*** Opening of DATA FOR THIS TASK ***
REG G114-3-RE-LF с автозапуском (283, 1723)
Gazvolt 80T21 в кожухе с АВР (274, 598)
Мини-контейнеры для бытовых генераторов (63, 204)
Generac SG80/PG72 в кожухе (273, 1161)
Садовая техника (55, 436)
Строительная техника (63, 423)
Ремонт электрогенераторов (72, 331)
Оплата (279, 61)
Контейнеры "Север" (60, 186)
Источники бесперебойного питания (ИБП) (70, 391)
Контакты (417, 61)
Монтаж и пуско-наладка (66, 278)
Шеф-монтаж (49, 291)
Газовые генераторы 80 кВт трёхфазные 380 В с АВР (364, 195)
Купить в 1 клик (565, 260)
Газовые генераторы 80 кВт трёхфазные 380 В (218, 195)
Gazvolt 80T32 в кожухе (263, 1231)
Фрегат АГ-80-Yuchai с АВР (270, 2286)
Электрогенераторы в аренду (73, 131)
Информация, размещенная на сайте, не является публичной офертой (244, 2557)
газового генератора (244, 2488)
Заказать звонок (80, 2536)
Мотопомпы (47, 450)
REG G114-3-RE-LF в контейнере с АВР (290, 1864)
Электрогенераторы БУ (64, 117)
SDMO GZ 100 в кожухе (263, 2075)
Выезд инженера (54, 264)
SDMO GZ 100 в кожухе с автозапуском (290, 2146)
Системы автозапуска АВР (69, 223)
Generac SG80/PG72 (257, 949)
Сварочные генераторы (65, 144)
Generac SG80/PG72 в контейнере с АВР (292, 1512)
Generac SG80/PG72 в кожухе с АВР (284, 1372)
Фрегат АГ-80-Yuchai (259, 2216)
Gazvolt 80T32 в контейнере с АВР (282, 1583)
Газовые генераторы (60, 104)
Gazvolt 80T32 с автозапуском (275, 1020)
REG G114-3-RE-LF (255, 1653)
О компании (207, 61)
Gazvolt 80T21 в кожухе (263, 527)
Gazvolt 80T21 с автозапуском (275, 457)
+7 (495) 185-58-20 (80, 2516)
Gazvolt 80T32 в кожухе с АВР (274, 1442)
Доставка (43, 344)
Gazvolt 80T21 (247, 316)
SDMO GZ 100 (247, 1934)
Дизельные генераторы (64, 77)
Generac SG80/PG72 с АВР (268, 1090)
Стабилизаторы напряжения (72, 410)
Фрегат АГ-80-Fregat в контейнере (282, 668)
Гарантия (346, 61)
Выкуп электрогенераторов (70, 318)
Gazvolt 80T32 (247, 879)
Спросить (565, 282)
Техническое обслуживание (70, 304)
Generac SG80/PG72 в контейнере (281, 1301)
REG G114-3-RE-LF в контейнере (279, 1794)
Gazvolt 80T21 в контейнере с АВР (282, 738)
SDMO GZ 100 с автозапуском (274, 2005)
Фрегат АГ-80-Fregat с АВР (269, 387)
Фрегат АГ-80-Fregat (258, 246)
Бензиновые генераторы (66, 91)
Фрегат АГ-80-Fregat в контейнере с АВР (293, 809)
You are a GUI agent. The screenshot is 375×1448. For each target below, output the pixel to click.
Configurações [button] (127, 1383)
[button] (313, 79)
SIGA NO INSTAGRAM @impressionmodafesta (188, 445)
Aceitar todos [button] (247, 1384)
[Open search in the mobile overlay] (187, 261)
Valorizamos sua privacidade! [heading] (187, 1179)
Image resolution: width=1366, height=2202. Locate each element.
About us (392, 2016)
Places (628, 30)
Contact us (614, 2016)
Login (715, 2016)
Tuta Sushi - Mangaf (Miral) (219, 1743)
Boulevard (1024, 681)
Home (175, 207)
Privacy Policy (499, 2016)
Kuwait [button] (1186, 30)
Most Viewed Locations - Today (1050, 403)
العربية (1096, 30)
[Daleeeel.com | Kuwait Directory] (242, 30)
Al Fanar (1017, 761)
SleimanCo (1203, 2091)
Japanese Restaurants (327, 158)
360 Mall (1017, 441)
*** Close of DATA FOR THIS TASK ***
Above this instruction are the records; retype exactly the lines from the one containing "Generac SG80/PG72 в контейнере (281, 1301)" up to and including the one containing "Image resolution: width=1366, height=2202.".

WRITTEN ANSWER:
Generac SG80/PG72 в контейнере (281, 1301)
REG G114-3-RE-LF в контейнере (279, 1794)
Gazvolt 80T21 в контейнере с АВР (282, 738)
SDMO GZ 100 с автозапуском (274, 2005)
Фрегат АГ-80-Fregat с АВР (269, 387)
Фрегат АГ-80-Fregat (258, 246)
Бензиновые генераторы (66, 91)
Фрегат АГ-80-Fregat в контейнере с АВР (293, 809)
You are a GUI agent. The screenshot is 375×1448. For each target below, output the pixel to click.
Configurações [button] (127, 1383)
[button] (313, 79)
SIGA NO INSTAGRAM @impressionmodafesta (188, 445)
Aceitar todos [button] (247, 1384)
[Open search in the mobile overlay] (187, 261)
Valorizamos sua privacidade! [heading] (187, 1179)
Image resolution: width=1366, height=2202. Locate each element.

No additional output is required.